---- Article

Note that ideally, you would be able to use the write-up to show a future employer or graduate school an example of something interesting which you have produced.


You do not need to present all of the R code that you wrote throughout the process of working on this project. However, the write-up should contain the minimal set of R code that is necessary to understand your results and findings. If you make a claim, it must be justified by explicit calculation. A knowledgeable reviewer should be able to compile your .Rmd file without modification (caveat: unless you also did work outside of R), and verify every statement that you have made. All of the R code necessary to produce your figures and tables must appear in the .Rmd version of the write-up.  All of the R code necessary to understand your work should appear in the .pdf version of the write-up.

Any data you use should either be obtained dynamically (e.g., from a website) or saved into your project repository (unless the dataset is too big, and we’ve already discussed that the data are hosted locally).

--------

Given instruction a ▸
Answer these questions about the write-up guidelines:
(i) Which file should a knowledgeable reviewer be able to compile without modification?
(ii) In which version of the write-up must all of the R code needed to produce the figures and tables appear?
(iii) What two options are given for any data used in the project?
The records have no connection to the text.

---- Information given

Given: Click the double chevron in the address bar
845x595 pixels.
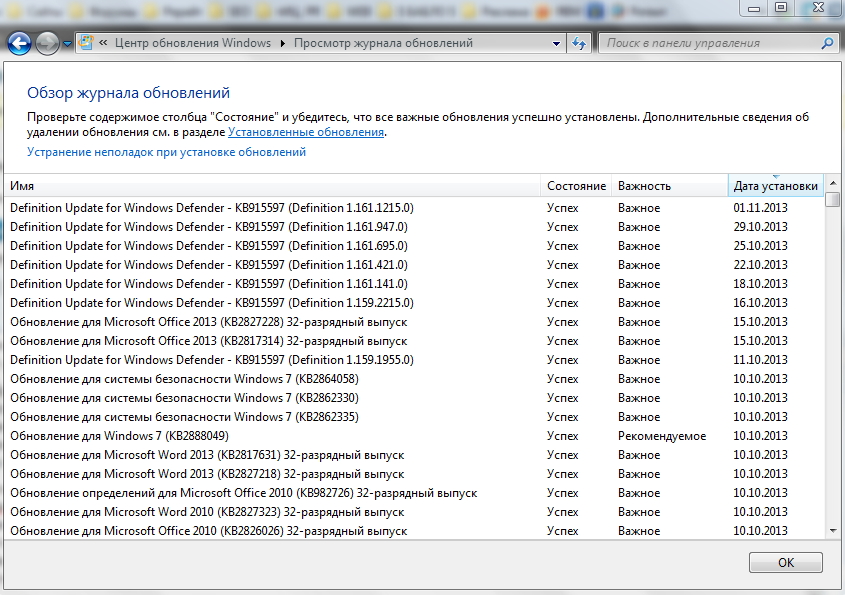Looking at the screenshot, I should pyautogui.click(x=104, y=44).
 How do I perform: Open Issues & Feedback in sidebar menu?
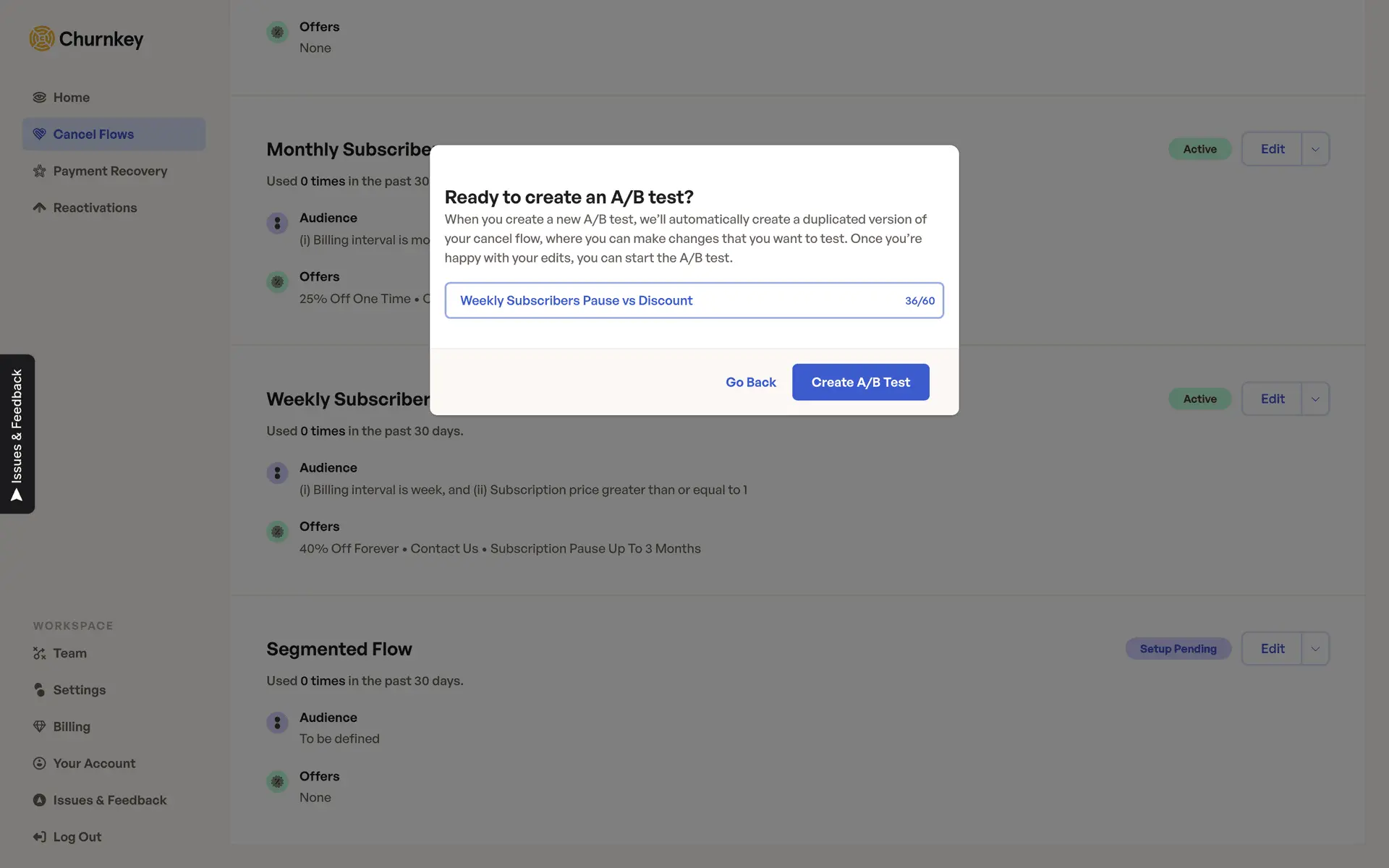[109, 800]
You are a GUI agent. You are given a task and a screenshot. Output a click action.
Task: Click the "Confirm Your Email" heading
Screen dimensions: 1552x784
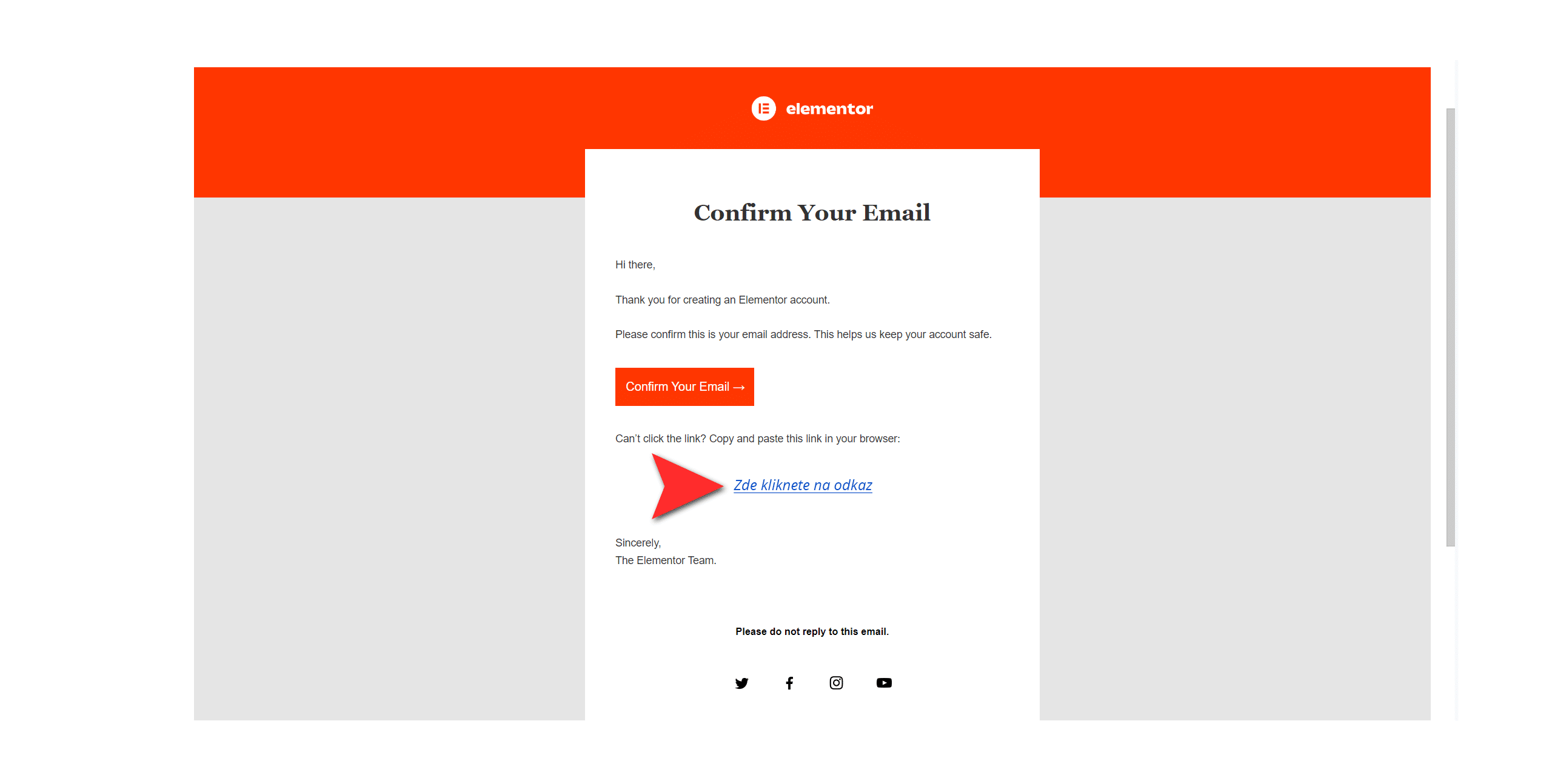812,213
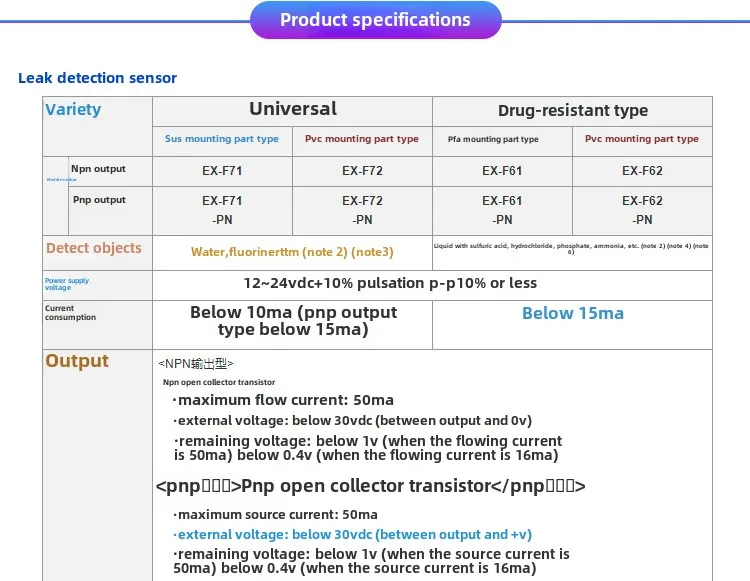Click the Output section label
The width and height of the screenshot is (750, 581).
[x=77, y=361]
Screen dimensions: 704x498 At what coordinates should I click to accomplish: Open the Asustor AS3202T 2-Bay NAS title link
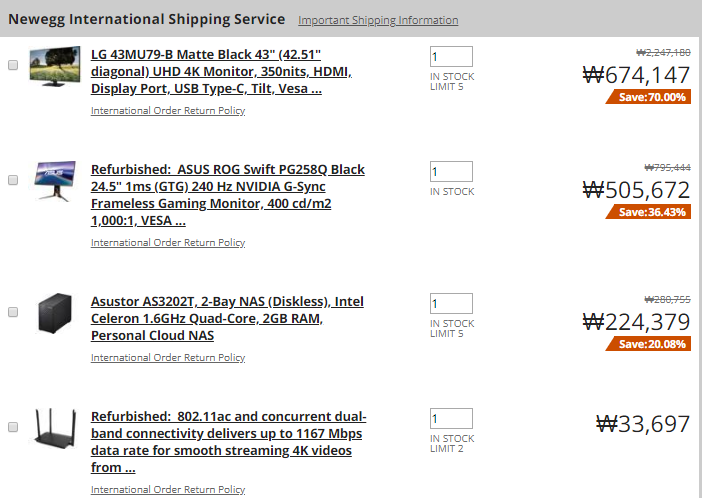227,318
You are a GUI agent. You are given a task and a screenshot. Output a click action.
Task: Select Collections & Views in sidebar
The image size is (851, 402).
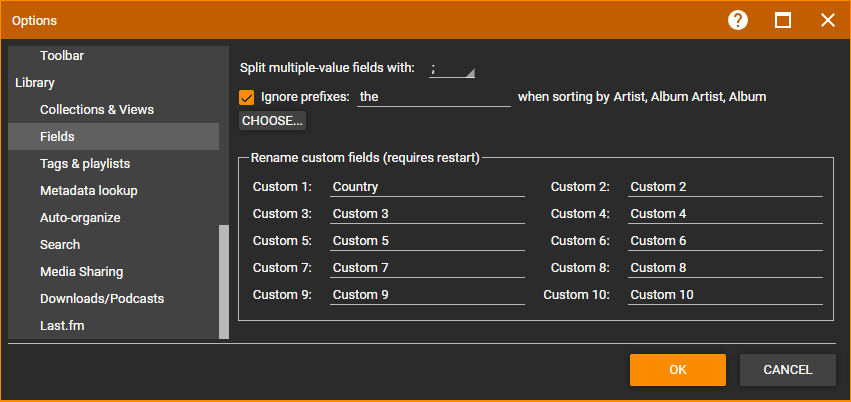pyautogui.click(x=97, y=110)
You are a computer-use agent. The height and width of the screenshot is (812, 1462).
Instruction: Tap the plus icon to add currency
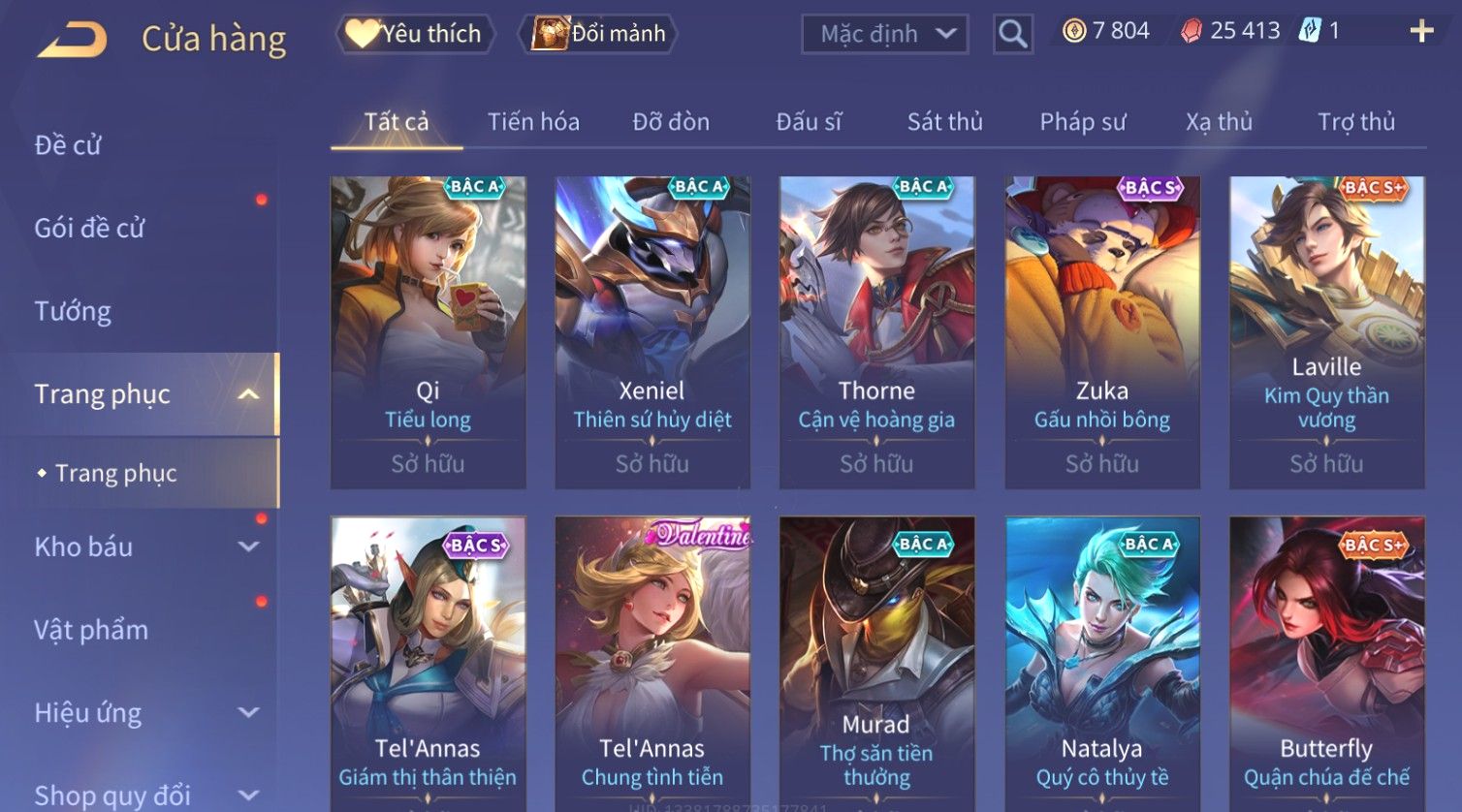1421,32

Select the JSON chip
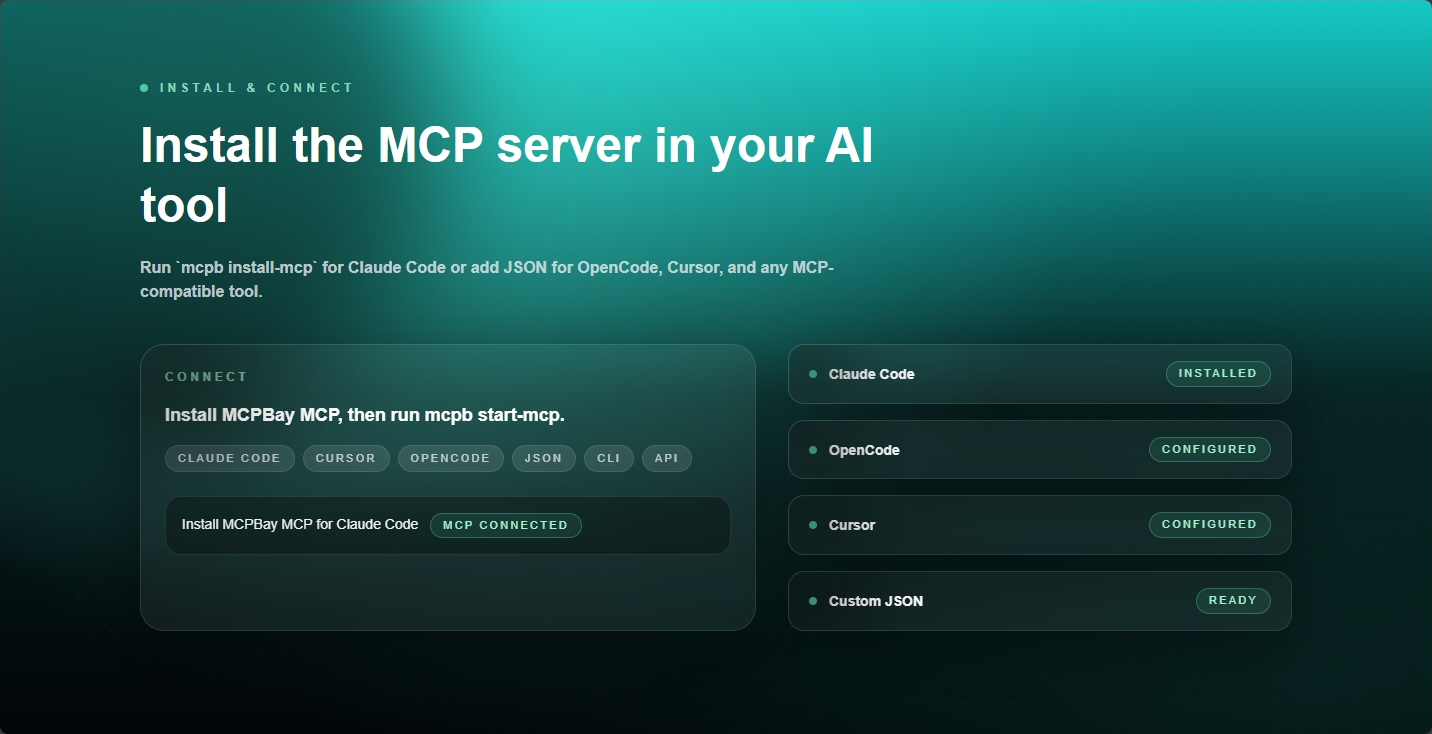pos(543,458)
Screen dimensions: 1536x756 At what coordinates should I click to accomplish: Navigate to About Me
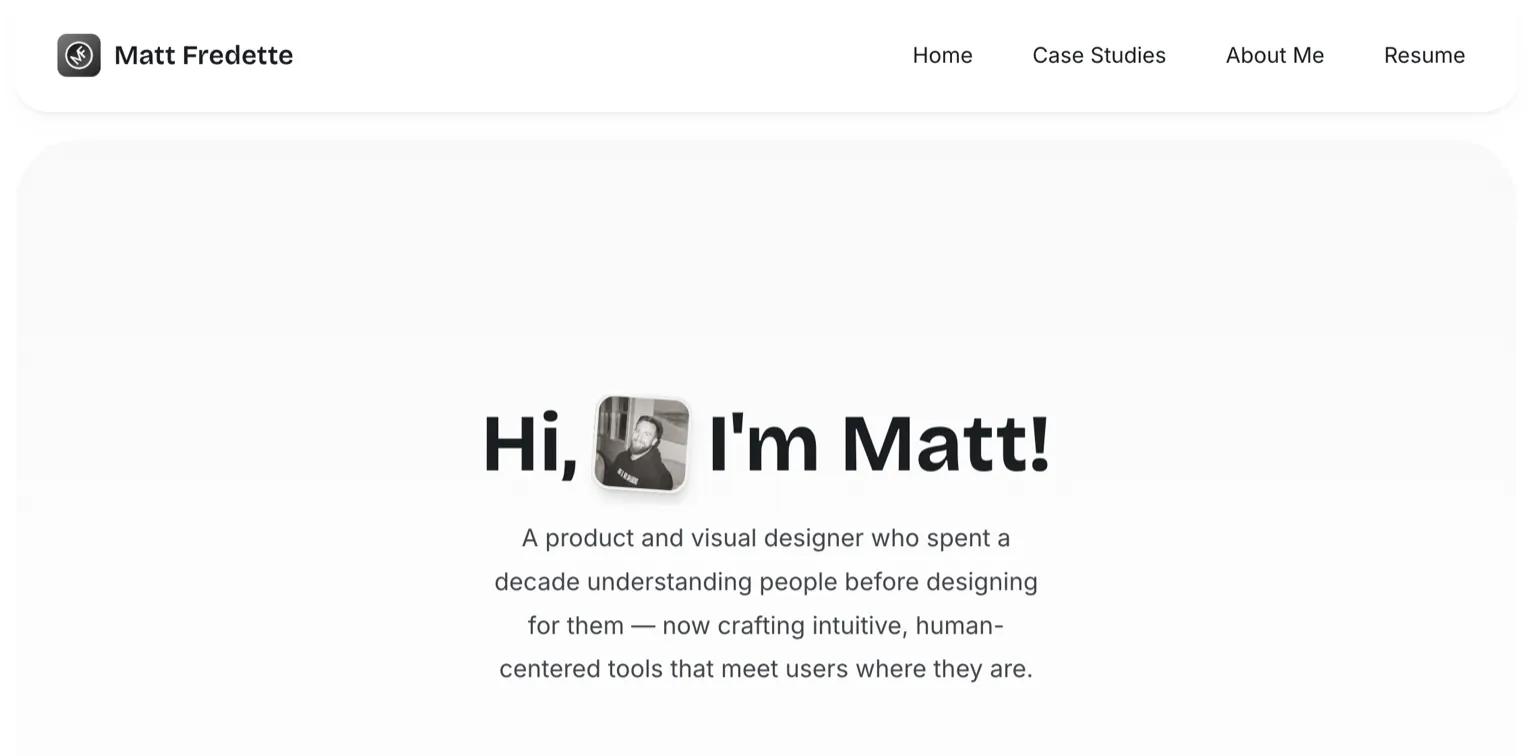pyautogui.click(x=1275, y=55)
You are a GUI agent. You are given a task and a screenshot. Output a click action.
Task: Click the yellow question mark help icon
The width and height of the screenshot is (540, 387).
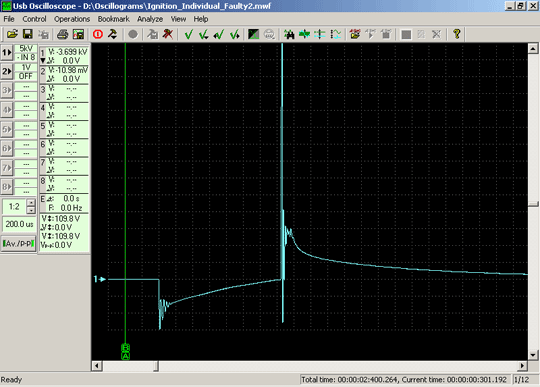click(x=457, y=34)
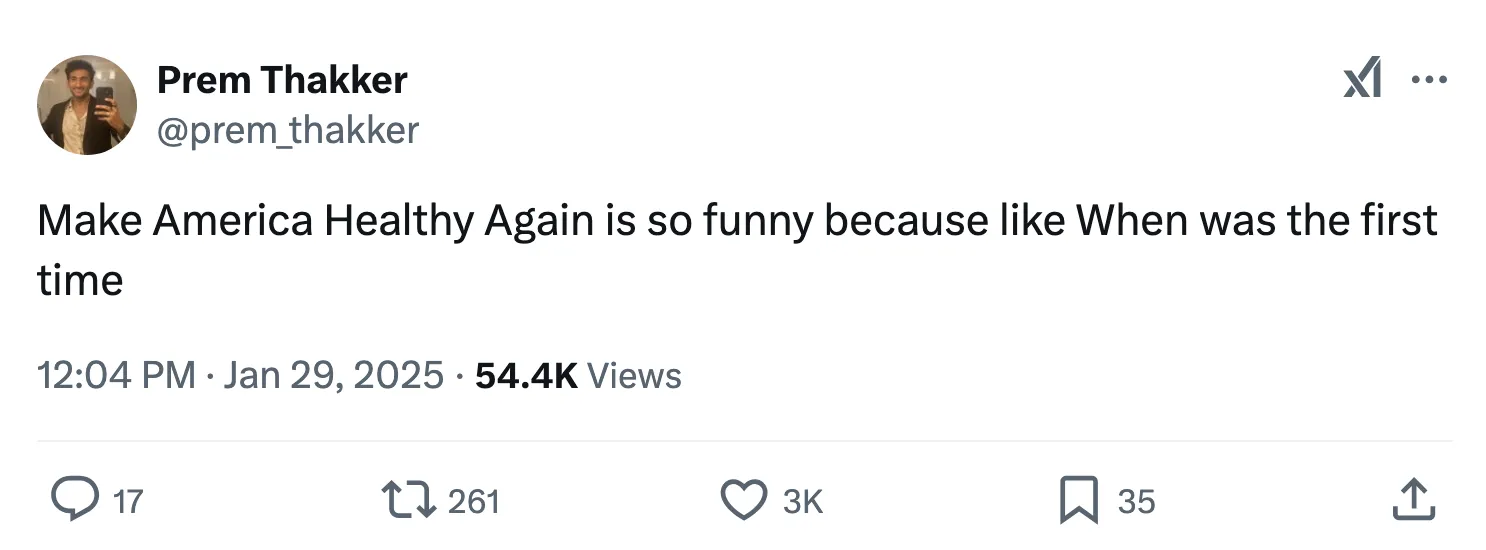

--------

Given instruction b ▸ Echo everything in the records from the first line down to the line containing "pyautogui.click(x=97, y=110)", including both of those lines. Leave out the pictures.

Problem solution a ▸
(i) The .Rmd file.
(ii) The .Rmd version.
(iii) The data should be obtained dynamically (for example, from a website) or saved into the project repository.

Problem solution b ▸
Given: Click the double chevron in the address bar
845x595 pixels.
Looking at the screenshot, I should pyautogui.click(x=104, y=44).
 How do I perform: Open Issues & Feedback in sidebar menu?
[109, 800]
You are a GUI agent. You are given a task and a screenshot. Output a click action.
Task: Click the "Confirm Your Email" heading
Screen dimensions: 1552x784
812,213
Click the Output section label
The width and height of the screenshot is (750, 581).
[x=77, y=361]
Screen dimensions: 704x498 At what coordinates should I click to accomplish: Open the Asustor AS3202T 2-Bay NAS title link
227,318
You are a GUI agent. You are given a task and a screenshot. Output a click action.
Task: Select Collections & Views in sidebar
The image size is (851, 402).
pyautogui.click(x=97, y=110)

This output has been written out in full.